Montag, 30. Juli 2007

Alles wird gut!

Es gibt einige Menschen, von denen ich mir denke, dass sie deshalb unter uns weilen, um mich zu nerven - tierisch zu nerven… Diese Zeitgenossen sind für mich das berühmte „rote Tuch“, kaum, dass sie mir unter die Augen kommen und den Mund aufmachen, beginne ich mit den Augen zu rollen, verliere meine übliche Gelassenheit und kann mich über die kleinste Kleinigkeit so dermaßen echauffieren, bis ich aus der berühmten Mücke eine ganze Elefantenherde gemacht habe. Mag sein, dass ich diese Menschen aus einem Grund nicht leiden kann – weil sie meine allernegativsten Seiten nach oben kehren, und wenn ich ehrlich bin, muss ich gestehen, dass ich mich selbst nicht sonderlich mag, wenn ich Gift und Galle spucke. Und da ich so ungern bis aufs Blut gereizt werde, gehe ich diesen Menschen vorsorglich aus dem Weg.

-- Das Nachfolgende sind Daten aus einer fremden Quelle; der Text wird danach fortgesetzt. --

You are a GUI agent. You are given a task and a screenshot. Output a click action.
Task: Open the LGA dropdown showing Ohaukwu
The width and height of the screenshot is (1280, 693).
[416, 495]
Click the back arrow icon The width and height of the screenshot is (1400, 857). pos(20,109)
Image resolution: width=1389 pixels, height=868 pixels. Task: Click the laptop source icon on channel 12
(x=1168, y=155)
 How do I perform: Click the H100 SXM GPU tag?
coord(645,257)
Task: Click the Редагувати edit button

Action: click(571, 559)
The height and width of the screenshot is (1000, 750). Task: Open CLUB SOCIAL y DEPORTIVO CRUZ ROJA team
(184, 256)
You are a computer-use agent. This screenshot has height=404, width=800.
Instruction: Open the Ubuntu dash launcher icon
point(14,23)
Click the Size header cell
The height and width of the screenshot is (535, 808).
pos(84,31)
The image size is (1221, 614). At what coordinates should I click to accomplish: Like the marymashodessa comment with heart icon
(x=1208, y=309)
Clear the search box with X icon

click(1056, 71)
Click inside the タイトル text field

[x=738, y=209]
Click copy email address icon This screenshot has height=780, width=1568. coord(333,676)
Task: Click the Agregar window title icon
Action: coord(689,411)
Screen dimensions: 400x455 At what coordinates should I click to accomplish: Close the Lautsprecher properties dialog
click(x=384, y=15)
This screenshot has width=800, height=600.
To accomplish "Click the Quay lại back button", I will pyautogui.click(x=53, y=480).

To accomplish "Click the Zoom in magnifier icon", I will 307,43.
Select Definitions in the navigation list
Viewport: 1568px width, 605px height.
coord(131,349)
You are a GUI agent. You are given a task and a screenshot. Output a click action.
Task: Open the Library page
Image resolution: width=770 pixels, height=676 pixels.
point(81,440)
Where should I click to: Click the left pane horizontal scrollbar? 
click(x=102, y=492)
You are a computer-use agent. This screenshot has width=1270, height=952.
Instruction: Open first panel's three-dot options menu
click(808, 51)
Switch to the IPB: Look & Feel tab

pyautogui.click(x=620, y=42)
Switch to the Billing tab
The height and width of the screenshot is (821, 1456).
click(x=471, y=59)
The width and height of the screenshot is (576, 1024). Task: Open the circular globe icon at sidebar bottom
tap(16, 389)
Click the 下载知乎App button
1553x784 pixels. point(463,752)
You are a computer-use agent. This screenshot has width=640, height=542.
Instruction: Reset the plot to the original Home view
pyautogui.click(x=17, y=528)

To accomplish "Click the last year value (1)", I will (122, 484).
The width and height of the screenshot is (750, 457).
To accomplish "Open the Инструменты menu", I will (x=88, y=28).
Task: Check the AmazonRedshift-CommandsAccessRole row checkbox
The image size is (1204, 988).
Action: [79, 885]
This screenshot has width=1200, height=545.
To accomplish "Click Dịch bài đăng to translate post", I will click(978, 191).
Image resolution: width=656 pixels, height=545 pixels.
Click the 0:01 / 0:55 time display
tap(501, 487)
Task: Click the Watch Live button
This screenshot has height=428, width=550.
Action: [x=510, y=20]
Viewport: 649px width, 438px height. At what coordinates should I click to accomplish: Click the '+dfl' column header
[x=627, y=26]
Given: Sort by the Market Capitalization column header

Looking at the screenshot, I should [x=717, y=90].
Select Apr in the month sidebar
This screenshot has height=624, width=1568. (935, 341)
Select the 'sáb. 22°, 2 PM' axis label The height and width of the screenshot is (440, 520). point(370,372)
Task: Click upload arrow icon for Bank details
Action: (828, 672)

Einer dieser Menschen ist ein ehemaliger Unilektor von mir, der von uns Studenten den Spitznamen „Gummibärchen“ verpasst bekommen hat. Weniger, weil er so süß ist wie ein Gummibärchen, sondern vielmehr, weil man sich tierisch daran den Magen verderben kann. Ich habe das Gummibärchen hassen gelernt, als er eine meiner Seminararbeiten mit „nicht genügend“ beurteilt hat. Ich bin daraufhin brav in seine Sprechstunde gepilgert und habe versucht, herauszufinden, woran ich so massiv gescheitert bin. Das Gummibärchen hat zunächst eine halbe Stunde lang heiße Luft von sich gegeben, ich habe immer weiter nachgehakt und irgendwann meinte er „naja, Sie haben mit Fußnoten zitiert“. Ja, und wo ist das Problem? „Ja, wissen Sie, das ist hier ein k.o.-Kriterium“. Gut, wie würde die Arbeit aussehen, wenn ich richtig zitiert hätte? „Ja, wissen Sie, das kann ich jetzt so nicht sagen, weil ja durch die Tatsache, dass Sie falsch zitiert haben, die Arbeit von vornherein ‚negativ’ ist…“

Wie kann man mit so vielen Worten nur so wenig Info von sich geben? Ich bin wutschnaubend aus der Sprechstunde abgedampft – eine dreiviertel Stunde wertvoller Zeit verplempert, die Information „Sie haben sich nicht an die Zitiervorschriften gehalten, deshalb sind Sie negativ“ hätte er auch in fünf Minuten loswerden können. Ich habe dann auch kein Herzblut in die Korrektur der Arbeit gelegt, sondern habe lediglich die Fußnoten durch Klammerverweise ersetzt, ansonsten habe ich die Arbeit wortident abgegeben – und habe eigentlich mit einem „genügend“ gerechnet und habe mich geärgert, dass ich mir dadurch den Notendurchschnitt versiebt habe. Aber zu meiner großen Überraschung habe daraufhin ein „sehr gut“ mit voller Punkteanzahl auf die Arbeit bekommen. Von diesem Augenblick an war ich felsenfest überzeugt, dass das Gummibärchen schlichtweg ein Vollidiot ist, der nur deshalb auf „meiner“ Uni herumhängt, um mir persönlich das Leben schwer zu machen. Und bin jedes Mal hochgegangen, wenn ich ihn gesehen habe.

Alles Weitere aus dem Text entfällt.